Sorry I'm late getting over. Great post.

Lyn Horner said...

Hi Barbara, great to see you here. We sure do have some stories to tell. You could spin a wonderful yarn around your Hessian ancestors.
Thanks for stopping by!

Lana Williams said...

Wow, Lyn! What great info you've unearthed! My mom has done an amazing job of putting together our family history and presented all of us kids copies of it all organized in a photo album. Best Christmas gift ever, especially since I can share it with my boys.

Lyn Horner said...

Lana, good for your mom! I haven't done that yet. Hope to get to it one day. After the time I put into research I'd hate to see it all get lost.

Sarah J. McNeal said...

I'm sorry I'm late getting here, Lyn, but I'm really glad I did finally get a chance to read your blog about your family.
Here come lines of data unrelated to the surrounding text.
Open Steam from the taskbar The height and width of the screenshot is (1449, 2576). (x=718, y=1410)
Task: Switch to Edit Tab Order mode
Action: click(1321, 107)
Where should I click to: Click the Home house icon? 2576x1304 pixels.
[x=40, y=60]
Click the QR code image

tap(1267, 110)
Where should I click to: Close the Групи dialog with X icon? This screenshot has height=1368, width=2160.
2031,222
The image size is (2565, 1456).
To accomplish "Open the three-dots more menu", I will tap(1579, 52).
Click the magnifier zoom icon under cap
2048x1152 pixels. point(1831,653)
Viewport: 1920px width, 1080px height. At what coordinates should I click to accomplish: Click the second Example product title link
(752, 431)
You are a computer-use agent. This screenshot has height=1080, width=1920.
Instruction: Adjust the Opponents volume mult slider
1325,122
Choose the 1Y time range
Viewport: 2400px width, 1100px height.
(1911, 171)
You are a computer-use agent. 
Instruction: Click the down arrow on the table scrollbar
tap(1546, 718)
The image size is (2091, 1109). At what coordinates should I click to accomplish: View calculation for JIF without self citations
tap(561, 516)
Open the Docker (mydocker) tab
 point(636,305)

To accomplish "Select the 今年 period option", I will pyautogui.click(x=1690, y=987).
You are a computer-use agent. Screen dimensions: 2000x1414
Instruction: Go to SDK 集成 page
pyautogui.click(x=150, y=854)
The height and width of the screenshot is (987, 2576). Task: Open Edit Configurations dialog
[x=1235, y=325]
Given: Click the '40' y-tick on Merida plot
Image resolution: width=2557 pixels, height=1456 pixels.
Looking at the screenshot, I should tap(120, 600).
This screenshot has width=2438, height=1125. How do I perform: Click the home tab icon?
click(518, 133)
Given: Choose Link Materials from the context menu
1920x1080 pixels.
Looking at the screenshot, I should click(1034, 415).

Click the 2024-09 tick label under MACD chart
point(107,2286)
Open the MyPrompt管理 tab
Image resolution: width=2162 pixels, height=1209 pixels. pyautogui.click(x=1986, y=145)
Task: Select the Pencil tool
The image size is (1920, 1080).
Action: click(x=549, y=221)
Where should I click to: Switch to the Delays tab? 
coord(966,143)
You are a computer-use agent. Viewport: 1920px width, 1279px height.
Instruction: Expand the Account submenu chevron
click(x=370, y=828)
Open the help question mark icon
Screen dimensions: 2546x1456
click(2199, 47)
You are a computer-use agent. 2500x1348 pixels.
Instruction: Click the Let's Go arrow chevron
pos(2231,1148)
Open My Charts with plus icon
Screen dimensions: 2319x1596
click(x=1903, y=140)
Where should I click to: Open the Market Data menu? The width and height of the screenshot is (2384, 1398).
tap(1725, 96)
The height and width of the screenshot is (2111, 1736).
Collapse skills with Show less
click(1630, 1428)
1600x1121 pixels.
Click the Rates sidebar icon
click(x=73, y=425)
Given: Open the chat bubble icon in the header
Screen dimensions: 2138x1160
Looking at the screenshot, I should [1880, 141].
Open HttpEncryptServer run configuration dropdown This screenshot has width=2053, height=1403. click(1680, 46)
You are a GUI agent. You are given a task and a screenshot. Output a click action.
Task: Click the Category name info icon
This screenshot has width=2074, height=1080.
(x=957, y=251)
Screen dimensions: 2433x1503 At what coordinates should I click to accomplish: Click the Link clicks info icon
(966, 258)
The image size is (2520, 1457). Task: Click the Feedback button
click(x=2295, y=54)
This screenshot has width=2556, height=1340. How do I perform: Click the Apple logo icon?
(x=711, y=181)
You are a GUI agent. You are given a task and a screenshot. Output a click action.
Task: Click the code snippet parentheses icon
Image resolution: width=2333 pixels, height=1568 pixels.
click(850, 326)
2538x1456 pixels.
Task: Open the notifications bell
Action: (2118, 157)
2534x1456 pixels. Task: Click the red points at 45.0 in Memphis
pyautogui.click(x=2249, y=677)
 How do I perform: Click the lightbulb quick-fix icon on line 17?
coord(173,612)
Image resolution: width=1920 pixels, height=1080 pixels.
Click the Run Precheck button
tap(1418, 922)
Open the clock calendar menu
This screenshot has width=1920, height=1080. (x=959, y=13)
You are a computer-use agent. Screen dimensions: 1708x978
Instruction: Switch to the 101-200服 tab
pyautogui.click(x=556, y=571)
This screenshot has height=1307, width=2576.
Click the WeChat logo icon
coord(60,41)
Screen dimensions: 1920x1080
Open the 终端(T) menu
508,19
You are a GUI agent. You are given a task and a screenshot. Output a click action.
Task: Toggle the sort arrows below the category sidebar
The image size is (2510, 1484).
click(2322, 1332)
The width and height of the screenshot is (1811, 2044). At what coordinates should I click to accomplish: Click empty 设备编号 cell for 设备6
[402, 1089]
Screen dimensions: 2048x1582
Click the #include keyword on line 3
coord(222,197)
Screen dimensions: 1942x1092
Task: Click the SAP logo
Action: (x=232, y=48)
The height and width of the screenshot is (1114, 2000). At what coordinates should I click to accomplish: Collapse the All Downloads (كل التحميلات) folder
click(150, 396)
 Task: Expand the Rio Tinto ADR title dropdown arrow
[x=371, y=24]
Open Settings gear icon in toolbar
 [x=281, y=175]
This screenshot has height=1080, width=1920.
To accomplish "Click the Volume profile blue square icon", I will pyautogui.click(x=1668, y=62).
I know how exciting it is to learn about our ancestors and a real thrill to see actual documentation of their lives.
Although I was born in PA and all of our family roots are there, we moved to North Carolina when I was five and we've been here ever since. Now my sister and are are just regular southerners, but I have always felt a sort of internal division between my birth state and the state where I grew up. I imagine you can really understand that feeling, too.
Loved your blog. I enjoy reading about family histories.

Jacquie Rogers said...

Lyn, I love ready family histories! Yours is fascinating. I bet you could find a lot of good stories there to write. :)

My uncle did a ton of research in the 1970s and traced my mother's family back to the Doomsday Book. My father's family--we can't find anything before the late 1700s. Part of the problem is the surname is so common (Walker). Even so, I found out my g-grandmother left my g-grandfather and ran off with a hired hand. What scandal!

Lyn Horner said...

Sarah, I sure do understand that feeling. I still feel divided sometimes, even after nearly three decades of living in Texas. Thanks for stopping by.

Lyn Horner said...

Jacquie, I've thought of writing a novel based on my gr grands, just haven't figured out how I'd handle it. Maybe one day.